The above actions and initiatives had been adopted at the closing of PrepCom 2. During the Special Session, a number of remaining and new issues were subject to protracted intergovernmental negotiations or to controversy in the conference halls.
THE RIGHT TO ADEQUATE HOUSING
For many NGOs and UN officials present at the Special Session, the most significant area of contention in relation to the negotiations was the absence of reference to the right to adequate housing in the Declaration. Such a reference had been deleted from an earlier draft presented at PrepCom 2, at the insistence of the United States in particular. Despite intense lobbying efforts by NGOs and several UN bodies and officials, the right to adequate housing did not appear in the final version of the text.
The UN High Commissioner for Human Rights, Mary Robinson, had forwarded to the Chairman of the General Assembly a letter circulated at the Special Session containing the statements of two human rights treaty monitoring bodies (the UN Committee on Economic, Social and Cultural Rights and the UN Committee on the Rights of the Child), and of the UN Special Rapporteur on the right to adequate housing, Miloon Kothari, appointed last year by the UN Commission on Human Rights.
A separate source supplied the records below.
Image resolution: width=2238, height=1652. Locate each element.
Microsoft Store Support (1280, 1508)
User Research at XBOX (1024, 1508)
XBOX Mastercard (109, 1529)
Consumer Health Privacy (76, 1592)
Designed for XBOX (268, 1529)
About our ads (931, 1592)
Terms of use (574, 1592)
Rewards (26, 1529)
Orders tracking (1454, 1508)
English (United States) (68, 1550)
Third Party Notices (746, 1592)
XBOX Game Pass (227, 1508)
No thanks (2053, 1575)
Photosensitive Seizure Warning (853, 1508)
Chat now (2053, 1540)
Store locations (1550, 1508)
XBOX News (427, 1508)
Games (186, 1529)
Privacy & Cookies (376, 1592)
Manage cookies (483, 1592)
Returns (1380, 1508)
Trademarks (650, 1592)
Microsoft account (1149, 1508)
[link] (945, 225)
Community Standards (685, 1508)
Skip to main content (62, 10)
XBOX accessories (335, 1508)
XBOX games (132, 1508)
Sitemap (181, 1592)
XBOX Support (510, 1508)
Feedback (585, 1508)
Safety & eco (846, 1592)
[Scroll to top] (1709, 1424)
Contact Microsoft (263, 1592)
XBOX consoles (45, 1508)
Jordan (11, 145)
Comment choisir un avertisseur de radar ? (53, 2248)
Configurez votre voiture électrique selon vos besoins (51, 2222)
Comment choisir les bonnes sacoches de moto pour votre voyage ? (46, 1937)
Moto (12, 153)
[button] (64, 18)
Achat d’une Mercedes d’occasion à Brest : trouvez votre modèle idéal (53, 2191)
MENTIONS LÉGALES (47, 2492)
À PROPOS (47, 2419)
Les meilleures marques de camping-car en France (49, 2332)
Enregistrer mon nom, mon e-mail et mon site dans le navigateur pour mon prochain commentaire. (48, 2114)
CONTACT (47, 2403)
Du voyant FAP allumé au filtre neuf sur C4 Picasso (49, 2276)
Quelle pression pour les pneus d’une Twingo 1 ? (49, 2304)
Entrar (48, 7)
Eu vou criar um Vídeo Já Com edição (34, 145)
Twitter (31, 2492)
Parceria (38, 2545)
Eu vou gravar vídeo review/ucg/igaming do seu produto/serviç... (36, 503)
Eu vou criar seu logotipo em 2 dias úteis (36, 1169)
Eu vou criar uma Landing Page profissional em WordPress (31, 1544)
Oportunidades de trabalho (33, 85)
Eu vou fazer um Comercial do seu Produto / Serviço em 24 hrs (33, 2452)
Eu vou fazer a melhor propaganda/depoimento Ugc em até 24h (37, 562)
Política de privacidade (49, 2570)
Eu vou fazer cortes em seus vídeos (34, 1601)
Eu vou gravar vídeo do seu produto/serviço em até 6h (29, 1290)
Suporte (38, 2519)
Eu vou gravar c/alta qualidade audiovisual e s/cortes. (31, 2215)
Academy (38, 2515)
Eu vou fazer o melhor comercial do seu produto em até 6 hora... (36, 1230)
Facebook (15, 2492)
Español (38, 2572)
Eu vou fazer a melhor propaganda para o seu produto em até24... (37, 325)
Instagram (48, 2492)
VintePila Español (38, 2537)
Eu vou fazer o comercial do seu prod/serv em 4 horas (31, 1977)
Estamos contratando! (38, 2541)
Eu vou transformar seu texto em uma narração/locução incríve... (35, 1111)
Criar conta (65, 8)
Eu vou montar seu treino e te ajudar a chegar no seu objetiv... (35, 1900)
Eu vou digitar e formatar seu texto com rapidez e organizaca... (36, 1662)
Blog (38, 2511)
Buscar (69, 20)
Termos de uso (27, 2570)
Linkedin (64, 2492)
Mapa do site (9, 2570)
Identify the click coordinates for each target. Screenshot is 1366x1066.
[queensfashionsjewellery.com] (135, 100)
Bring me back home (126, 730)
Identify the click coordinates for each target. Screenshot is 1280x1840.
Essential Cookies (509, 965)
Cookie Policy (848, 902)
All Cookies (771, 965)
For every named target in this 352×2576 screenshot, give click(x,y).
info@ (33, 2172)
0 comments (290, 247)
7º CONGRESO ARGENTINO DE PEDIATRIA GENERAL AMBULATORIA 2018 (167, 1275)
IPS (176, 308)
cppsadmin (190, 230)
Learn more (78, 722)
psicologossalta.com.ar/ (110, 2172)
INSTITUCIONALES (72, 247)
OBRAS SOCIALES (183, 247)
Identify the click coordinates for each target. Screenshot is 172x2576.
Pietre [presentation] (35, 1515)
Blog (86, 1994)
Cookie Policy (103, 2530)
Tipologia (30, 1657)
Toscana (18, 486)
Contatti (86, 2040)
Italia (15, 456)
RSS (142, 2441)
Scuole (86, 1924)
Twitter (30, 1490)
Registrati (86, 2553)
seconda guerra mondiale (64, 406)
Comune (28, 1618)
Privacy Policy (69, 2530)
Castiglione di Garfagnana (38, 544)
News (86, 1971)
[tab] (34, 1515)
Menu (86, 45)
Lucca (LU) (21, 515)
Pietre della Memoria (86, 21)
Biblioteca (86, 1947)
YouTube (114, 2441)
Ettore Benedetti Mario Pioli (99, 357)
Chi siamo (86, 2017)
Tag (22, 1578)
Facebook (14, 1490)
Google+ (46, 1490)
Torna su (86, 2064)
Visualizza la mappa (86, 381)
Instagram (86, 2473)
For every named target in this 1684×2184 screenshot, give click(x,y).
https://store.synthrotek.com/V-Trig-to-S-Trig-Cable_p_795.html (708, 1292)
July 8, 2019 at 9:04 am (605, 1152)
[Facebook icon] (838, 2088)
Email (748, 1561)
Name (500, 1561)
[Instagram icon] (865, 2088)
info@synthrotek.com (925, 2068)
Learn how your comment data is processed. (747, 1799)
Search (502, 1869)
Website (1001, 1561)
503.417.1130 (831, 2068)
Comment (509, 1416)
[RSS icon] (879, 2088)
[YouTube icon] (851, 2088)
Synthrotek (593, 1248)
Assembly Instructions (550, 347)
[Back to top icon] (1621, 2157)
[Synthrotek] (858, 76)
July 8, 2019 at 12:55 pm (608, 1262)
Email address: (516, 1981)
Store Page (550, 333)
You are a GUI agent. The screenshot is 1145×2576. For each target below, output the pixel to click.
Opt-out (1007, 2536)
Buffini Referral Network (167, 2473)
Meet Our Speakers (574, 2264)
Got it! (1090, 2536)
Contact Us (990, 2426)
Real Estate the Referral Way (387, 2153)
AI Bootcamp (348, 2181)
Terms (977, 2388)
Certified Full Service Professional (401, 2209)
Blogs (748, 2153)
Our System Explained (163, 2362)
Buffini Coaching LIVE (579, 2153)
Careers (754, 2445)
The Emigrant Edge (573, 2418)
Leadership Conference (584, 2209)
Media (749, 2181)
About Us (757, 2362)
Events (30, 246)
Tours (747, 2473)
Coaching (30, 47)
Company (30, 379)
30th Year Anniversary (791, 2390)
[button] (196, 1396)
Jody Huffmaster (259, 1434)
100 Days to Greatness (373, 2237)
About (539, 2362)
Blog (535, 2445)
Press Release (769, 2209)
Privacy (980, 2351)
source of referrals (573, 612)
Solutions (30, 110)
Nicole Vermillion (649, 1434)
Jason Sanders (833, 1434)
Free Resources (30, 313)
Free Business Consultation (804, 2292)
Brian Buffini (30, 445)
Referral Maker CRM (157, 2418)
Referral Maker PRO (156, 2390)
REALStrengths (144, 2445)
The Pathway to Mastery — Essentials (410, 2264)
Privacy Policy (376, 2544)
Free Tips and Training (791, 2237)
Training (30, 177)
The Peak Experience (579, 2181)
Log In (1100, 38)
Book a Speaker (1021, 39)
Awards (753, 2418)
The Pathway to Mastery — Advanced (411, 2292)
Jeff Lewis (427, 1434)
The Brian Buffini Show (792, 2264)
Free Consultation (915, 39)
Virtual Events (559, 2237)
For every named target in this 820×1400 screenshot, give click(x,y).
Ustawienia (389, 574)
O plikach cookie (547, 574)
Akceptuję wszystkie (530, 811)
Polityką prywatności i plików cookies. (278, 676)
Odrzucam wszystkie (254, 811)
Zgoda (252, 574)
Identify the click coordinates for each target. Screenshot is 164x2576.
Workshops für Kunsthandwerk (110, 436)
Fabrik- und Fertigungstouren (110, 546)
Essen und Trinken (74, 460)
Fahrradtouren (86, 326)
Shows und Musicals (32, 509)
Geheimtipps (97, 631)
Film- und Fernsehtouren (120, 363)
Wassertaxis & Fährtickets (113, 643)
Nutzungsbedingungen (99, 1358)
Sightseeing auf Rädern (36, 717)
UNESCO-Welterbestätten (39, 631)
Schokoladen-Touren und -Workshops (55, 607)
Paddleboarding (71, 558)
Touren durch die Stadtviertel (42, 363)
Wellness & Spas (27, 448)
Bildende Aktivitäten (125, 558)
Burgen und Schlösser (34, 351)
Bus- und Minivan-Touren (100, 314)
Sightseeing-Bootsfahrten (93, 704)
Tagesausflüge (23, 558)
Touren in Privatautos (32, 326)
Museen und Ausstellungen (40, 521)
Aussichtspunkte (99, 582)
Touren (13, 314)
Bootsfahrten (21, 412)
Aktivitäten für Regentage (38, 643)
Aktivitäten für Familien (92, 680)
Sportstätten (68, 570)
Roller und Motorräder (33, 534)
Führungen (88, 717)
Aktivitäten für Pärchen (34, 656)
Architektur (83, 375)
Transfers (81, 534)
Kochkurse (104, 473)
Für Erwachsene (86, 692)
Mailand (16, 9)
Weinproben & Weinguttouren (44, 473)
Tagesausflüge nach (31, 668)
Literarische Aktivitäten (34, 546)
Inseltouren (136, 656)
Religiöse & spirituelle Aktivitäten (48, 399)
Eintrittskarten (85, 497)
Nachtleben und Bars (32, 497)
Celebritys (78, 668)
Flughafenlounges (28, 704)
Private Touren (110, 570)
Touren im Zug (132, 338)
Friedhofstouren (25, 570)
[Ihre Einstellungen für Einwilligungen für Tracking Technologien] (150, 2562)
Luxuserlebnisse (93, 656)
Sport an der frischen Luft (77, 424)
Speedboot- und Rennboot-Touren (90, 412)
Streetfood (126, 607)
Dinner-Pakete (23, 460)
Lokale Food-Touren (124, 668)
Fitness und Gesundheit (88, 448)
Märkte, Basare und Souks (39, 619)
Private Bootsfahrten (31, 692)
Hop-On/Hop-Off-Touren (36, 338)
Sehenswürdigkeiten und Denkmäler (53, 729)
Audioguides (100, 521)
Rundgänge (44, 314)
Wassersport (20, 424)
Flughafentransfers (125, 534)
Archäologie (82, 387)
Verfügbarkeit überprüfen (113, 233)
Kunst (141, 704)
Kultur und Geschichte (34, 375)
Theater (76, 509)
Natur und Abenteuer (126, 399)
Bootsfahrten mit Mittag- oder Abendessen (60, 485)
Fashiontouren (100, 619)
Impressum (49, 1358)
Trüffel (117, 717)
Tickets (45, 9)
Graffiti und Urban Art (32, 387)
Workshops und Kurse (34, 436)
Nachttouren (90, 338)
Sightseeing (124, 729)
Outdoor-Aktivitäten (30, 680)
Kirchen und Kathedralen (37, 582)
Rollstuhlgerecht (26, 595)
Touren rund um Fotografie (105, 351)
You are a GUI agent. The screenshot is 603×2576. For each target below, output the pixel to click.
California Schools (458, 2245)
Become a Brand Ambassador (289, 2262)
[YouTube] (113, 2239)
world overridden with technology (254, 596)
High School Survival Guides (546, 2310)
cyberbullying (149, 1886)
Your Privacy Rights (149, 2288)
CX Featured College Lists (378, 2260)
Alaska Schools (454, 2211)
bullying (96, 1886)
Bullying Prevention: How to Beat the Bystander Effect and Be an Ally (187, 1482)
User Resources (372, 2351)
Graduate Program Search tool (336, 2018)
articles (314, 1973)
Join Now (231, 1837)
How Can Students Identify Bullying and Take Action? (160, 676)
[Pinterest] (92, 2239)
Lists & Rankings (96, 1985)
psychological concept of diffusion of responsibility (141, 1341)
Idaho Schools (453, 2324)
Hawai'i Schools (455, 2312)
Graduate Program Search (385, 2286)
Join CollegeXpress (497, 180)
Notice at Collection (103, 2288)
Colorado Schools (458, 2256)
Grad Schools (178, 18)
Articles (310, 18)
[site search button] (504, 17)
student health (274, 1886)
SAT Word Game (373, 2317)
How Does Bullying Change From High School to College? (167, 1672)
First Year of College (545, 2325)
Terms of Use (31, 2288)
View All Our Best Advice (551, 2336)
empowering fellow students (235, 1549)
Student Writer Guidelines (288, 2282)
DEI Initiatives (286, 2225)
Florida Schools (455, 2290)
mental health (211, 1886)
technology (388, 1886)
All three statements, as well as the one issued by Mary Robinson’s representative in New York, reminded delegates that adequate housing is a fundamental human right referred to in several international instruments and reaffirmed at Habitat II. They urged delegates to reintroduce it and build on the rights-based approach to human settlements development in the final Declaration.
At a panel on the right to adequate housing organized by the Office of the High Commissioner for Human Rights (OHCHR), UNCHS and Global Parliamentarians on Habitat held on 6 June, the Chair of the UN Committee on Economic, Social and Cultural Rights, Virginia Dan-Dan (Philippines), stated that the omission of the right to adequate housing in the final Declaration would “seriously undermine achievements made over the last decade at the national and international level in promoting the right to adequate housing, and would constitute a step backwards from the recognition of human rights in the Istanbul Declaration on Human Settlements and the Habitat Agenda adopted in 1996.”
When later in the week, it became less and less likely that any government was willing to attempt reintroducing reference to the right to adequate housing in the Declaration, Habitat International Coalition (HIC) issued a statement entitled “Back to the Future” that was formally endorsed by over 30 NGOs from more than 20 countries, and supported by the wide majority of the participants attending the evening NGO strategy sessions. Among other things, the statement says:
“The relevant human rights guidance and norms that have emerged in this review period are vital to solving problems of housing and human settlements. For example, the jurisprudence of housing rights cases through the monitoring by the UN treaty bodies, as well as the findings of the other political and factual mechanisms of the UN human rights system, have clarified our understanding of housing rights issues at the global and country-specific levels. The State delegations gathered here deliberately have evaded these developments, categorically rejecting any acknowledgement of the human right to housing and other related standards that guide states in the field of human settlements....We understand that this regressive post-Istanbul trend has been championed by a very few States, including both those who are long-standing and new ratifying parties to the relevant human rights covenants, as well as at least one State that remains outside the relevant human right treaties. In some cases, that rejection of guidelines on implementing the right to adequate housing and on forced evictions, apparently arising from impulses of State sovereignty, has come from States that have incorporated these norms into their own domestic laws. Unfortunately, contrary to the spirit of international cooperation toward the progressive realization of rights...the rest of the States have joined the lowest common denominator of States and drafted a new, inferior standard.”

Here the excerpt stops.